Yes, I agree, if the position measurements project to a state with a narrow spread in position.

Does that mean the momentum measurements were "inaccurate"? Or just that the spread in the results is very large?

On the surface, it means only the second. Because assigning a truth value to the first statement makes sense only if we know what it means to have made a momentum measurement of a certain accuracy.

If the latter, how would you define the "accuracy" of the momentum measurements in this scenario?

Taking rubi's explanation

we have just measured the position. The quantum state will be sharply peaked on some definite position (let's say 000).

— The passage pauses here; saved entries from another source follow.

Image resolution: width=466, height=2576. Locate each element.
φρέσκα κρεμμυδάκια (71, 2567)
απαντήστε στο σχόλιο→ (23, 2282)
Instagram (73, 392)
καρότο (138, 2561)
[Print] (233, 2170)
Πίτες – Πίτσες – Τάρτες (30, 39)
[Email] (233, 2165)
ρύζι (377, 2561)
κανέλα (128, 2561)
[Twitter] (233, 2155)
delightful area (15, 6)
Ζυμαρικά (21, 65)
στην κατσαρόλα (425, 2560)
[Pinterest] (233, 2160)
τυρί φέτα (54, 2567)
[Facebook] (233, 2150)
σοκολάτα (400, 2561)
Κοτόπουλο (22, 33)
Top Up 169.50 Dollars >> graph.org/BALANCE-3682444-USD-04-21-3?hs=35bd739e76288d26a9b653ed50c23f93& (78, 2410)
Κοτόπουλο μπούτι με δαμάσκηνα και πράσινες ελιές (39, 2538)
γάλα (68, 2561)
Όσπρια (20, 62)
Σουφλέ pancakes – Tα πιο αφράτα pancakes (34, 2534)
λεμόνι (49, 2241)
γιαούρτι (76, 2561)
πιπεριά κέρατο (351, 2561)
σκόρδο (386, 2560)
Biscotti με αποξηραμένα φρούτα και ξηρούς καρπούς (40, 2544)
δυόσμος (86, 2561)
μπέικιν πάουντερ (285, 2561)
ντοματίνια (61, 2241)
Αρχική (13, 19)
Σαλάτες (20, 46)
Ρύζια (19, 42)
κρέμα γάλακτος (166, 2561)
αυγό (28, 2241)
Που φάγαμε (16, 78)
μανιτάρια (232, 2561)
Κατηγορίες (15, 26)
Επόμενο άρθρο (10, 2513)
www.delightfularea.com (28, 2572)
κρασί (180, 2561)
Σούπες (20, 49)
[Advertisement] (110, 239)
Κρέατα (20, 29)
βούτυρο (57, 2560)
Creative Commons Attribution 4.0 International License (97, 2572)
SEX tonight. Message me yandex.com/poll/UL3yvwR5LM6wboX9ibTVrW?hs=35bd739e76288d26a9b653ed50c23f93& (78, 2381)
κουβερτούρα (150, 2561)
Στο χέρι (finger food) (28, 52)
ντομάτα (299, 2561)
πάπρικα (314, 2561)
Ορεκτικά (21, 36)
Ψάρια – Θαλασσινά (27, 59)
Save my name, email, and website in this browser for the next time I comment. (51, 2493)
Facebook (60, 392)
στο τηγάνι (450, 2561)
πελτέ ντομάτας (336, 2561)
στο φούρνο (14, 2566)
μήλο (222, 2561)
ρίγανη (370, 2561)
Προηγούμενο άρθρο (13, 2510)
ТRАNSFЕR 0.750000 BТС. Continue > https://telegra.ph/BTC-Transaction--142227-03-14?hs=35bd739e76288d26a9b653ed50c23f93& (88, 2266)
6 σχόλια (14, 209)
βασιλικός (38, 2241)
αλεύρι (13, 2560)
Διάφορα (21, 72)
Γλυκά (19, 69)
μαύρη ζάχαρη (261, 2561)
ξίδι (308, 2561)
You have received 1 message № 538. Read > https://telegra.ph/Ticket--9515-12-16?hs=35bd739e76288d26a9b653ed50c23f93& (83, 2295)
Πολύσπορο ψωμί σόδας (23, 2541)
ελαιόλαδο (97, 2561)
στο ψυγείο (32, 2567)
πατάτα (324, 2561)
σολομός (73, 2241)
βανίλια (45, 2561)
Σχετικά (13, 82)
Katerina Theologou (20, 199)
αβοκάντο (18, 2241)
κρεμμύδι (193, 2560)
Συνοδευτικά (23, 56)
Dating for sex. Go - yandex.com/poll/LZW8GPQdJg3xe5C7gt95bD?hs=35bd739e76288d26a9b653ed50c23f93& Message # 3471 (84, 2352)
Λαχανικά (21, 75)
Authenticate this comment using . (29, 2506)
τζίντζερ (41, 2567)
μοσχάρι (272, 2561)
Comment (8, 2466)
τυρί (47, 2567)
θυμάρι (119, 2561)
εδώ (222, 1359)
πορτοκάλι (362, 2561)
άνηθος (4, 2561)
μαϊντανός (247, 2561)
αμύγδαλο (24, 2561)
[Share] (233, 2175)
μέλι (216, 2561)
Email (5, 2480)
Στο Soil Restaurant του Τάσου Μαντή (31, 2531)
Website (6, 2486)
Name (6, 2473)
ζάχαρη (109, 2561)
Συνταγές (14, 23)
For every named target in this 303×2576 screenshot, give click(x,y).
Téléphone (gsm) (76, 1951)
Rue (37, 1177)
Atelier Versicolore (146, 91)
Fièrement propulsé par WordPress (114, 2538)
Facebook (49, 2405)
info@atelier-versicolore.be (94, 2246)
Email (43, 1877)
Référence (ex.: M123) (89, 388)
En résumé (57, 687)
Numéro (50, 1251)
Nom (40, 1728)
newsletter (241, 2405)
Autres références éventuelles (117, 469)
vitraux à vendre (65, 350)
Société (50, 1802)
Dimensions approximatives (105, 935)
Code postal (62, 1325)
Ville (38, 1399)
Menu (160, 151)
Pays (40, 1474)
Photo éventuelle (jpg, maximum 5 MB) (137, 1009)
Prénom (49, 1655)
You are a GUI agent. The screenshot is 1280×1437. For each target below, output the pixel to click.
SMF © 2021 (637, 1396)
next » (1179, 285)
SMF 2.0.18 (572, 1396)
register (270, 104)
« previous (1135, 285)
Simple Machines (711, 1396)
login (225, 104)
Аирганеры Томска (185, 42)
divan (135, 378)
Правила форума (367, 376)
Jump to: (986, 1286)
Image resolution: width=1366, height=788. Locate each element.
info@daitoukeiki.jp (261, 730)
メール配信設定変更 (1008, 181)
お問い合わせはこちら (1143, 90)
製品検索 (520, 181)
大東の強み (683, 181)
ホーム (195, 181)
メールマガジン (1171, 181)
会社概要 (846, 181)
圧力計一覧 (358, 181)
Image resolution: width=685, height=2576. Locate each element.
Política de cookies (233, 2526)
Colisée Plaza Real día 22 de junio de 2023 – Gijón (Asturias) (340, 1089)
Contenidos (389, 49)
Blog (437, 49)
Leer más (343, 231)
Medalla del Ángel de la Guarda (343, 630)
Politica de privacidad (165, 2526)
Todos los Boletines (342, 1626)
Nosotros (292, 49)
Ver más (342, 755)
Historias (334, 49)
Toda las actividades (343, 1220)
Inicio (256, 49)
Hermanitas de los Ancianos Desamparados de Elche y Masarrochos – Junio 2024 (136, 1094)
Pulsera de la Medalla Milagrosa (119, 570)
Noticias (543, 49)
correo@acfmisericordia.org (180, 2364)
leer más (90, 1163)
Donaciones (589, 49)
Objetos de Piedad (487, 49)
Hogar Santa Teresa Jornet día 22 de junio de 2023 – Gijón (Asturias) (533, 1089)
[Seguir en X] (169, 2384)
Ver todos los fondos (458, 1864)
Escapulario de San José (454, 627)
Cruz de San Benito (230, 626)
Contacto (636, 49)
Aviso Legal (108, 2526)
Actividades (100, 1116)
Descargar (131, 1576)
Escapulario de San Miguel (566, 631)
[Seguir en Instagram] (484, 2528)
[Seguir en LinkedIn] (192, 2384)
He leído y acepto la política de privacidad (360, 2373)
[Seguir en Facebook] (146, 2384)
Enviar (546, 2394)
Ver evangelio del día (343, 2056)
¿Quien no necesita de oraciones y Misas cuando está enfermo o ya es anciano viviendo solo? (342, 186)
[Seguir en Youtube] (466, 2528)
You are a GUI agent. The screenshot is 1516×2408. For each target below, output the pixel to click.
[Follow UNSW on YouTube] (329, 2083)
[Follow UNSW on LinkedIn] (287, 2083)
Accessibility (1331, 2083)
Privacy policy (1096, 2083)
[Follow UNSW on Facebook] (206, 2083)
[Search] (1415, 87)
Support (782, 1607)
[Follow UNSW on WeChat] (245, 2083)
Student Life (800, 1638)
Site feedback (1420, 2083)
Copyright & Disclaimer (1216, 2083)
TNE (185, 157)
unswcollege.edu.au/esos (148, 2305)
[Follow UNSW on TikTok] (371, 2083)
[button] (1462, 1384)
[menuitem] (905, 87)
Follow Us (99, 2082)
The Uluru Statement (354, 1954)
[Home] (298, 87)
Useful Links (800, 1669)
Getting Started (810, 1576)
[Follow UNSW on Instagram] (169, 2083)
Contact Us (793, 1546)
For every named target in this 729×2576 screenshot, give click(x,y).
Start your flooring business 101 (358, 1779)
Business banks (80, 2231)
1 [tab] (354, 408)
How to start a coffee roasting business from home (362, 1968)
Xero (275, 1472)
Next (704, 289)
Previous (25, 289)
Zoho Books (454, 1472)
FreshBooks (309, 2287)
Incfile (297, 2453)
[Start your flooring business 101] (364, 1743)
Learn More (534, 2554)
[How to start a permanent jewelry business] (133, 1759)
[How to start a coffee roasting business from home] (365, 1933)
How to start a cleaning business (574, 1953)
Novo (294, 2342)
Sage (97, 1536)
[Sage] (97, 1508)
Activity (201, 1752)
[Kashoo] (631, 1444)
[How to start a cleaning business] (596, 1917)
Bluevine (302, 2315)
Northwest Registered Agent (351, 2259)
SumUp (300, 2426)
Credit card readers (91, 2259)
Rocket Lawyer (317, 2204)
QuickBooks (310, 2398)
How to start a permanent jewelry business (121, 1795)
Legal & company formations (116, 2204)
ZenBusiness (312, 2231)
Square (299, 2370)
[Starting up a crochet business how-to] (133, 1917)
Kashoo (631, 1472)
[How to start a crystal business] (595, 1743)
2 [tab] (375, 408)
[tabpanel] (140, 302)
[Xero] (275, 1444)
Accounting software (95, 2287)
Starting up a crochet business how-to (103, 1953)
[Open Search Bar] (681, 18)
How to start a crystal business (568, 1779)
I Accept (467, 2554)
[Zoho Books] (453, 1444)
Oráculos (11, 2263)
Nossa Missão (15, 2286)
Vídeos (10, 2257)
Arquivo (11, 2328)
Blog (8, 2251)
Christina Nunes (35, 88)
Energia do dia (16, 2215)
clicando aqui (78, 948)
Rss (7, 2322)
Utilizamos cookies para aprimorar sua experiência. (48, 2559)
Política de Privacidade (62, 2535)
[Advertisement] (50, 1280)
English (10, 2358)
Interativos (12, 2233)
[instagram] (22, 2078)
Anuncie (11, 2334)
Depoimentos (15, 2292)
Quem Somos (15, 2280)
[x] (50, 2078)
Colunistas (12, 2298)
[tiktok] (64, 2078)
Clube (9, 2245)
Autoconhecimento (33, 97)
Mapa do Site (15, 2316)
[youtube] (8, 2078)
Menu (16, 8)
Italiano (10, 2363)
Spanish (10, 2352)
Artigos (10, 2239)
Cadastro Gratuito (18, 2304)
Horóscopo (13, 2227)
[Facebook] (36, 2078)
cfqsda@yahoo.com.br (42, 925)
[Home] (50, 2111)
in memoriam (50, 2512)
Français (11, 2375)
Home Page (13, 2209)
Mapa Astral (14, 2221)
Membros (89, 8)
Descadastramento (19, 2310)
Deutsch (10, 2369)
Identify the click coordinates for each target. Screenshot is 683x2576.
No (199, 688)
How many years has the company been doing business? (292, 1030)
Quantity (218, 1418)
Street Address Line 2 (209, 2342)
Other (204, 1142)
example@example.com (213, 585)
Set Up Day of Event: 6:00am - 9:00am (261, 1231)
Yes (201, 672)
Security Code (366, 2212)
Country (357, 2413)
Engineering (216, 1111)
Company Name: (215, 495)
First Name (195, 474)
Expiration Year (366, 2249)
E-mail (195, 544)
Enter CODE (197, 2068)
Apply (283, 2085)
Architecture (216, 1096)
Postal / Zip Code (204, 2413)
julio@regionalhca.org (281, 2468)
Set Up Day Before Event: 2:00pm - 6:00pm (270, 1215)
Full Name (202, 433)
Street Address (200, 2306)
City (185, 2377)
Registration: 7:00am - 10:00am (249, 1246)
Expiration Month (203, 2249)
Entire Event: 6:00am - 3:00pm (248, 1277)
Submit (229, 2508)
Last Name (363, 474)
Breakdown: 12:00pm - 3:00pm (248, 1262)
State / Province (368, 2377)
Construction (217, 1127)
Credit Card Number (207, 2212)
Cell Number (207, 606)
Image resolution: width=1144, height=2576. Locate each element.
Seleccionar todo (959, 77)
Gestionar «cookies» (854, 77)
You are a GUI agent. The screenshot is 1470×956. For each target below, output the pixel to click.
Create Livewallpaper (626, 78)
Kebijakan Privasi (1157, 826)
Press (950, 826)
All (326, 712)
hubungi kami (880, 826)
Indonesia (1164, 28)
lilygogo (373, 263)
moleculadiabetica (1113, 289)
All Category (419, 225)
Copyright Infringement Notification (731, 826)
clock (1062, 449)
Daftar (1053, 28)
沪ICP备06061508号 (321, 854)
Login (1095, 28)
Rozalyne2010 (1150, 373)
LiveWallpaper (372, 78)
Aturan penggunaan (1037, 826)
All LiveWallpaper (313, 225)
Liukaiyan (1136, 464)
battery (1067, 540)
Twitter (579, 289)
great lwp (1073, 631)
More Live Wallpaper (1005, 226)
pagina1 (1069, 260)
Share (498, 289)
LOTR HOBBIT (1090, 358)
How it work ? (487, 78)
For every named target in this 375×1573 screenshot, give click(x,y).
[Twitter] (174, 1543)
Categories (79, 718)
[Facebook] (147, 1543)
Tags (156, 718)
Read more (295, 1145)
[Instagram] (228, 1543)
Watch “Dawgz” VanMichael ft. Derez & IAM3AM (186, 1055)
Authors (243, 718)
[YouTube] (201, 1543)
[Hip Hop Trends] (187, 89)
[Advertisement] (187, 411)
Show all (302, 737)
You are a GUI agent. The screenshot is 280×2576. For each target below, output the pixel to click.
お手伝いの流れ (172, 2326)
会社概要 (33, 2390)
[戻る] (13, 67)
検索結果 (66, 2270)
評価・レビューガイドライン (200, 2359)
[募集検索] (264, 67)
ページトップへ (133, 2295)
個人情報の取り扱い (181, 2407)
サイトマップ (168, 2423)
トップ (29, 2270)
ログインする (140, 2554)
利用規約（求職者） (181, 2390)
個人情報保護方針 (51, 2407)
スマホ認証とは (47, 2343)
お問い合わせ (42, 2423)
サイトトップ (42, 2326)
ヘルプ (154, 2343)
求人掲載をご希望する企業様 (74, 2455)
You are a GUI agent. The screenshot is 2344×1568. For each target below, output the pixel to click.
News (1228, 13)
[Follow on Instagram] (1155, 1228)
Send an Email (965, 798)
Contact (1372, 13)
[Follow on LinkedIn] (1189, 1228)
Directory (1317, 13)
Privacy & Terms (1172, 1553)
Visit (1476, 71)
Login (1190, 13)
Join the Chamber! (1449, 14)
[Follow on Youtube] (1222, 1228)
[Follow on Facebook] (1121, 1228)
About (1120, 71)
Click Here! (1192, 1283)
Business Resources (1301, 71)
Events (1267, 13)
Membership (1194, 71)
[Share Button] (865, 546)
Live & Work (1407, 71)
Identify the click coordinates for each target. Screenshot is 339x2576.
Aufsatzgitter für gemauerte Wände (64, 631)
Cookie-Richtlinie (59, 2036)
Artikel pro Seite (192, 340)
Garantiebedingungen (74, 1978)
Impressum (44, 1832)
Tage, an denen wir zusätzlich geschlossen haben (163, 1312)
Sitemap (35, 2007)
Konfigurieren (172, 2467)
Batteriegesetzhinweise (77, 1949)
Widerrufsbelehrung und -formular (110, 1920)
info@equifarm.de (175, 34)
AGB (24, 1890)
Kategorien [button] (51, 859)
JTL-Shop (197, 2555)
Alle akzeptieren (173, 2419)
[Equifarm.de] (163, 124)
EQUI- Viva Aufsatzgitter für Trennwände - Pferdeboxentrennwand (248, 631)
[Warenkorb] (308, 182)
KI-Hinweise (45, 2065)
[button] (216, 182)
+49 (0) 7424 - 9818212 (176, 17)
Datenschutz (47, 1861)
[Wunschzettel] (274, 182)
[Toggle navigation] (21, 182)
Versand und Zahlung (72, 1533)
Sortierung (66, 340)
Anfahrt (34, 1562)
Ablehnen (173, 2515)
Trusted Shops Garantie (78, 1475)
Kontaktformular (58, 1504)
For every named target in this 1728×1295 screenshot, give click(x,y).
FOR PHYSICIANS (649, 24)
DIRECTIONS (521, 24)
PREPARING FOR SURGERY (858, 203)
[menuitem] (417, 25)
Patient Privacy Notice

for what it implies to have done an accurate position measurement as a temporary definition, and demand the same for momentum, an accurate momentum measurement should imply that the state is projected to a quantum state sharply peaked around the measured momentum.
The measurement is presumably the more accurate the more narrow the peak. With this definition, your second possibility offered definitely does not imply the first.

 

[dextercioby]

Hi Arnold, I found the section about the virtual statistical ensembles from my QM course I took part in Nov-Dec. 2003. It is all written in Romanian, so I need to translate it to German or English. Leave me some time, please. :) [to be continued in the dedicated thread].

 

[Jilang]

I think the issue is in the timing. Isn't there an inherent uncertainty in that?

 

[bhobba]

How are you defining "accuracy" of the measurements?

That would be my question as well.

The HUP applies to idealized measurements of exact accuracy and is a statement about the statistical spread of such.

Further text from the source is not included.